● WHAT THE TASK ASKS
Every record below is to be restated word for word.
::::::::
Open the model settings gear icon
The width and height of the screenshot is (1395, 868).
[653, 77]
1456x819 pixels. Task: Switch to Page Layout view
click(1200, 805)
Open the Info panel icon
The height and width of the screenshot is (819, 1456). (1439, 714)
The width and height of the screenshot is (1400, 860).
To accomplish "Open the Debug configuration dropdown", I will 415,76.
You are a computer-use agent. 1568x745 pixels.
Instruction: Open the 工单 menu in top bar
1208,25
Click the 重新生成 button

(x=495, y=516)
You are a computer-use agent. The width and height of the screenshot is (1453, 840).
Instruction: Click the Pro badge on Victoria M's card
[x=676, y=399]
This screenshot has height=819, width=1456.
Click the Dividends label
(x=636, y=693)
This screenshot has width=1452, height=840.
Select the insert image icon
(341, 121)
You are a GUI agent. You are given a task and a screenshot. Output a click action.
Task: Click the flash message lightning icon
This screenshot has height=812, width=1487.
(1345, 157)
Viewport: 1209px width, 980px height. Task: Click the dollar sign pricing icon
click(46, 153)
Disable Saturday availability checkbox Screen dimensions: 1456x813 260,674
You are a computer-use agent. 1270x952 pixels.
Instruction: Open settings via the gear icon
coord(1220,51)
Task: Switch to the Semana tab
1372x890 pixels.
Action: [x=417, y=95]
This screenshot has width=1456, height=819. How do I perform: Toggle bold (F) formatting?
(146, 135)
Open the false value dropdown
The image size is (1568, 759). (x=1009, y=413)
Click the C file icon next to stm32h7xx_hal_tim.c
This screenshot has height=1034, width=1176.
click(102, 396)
::::::::
● OUTPUT OF THE TASK
Open the model settings gear icon
The width and height of the screenshot is (1395, 868).
[653, 77]
1456x819 pixels. Task: Switch to Page Layout view
click(1200, 805)
Open the Info panel icon
The height and width of the screenshot is (819, 1456). (1439, 714)
The width and height of the screenshot is (1400, 860).
To accomplish "Open the Debug configuration dropdown", I will 415,76.
You are a computer-use agent. 1568x745 pixels.
Instruction: Open the 工单 menu in top bar
1208,25
Click the 重新生成 button

(x=495, y=516)
You are a computer-use agent. The width and height of the screenshot is (1453, 840).
Instruction: Click the Pro badge on Victoria M's card
[x=676, y=399]
This screenshot has height=819, width=1456.
Click the Dividends label
(x=636, y=693)
This screenshot has width=1452, height=840.
Select the insert image icon
(341, 121)
You are a GUI agent. You are given a task and a screenshot. Output a click action.
Task: Click the flash message lightning icon
This screenshot has height=812, width=1487.
(1345, 157)
Viewport: 1209px width, 980px height. Task: Click the dollar sign pricing icon
click(46, 153)
Disable Saturday availability checkbox Screen dimensions: 1456x813 260,674
You are a computer-use agent. 1270x952 pixels.
Instruction: Open settings via the gear icon
coord(1220,51)
Task: Switch to the Semana tab
1372x890 pixels.
Action: [x=417, y=95]
This screenshot has width=1456, height=819. How do I perform: Toggle bold (F) formatting?
(146, 135)
Open the false value dropdown
The image size is (1568, 759). (x=1009, y=413)
Click the C file icon next to stm32h7xx_hal_tim.c
This screenshot has height=1034, width=1176.
click(102, 396)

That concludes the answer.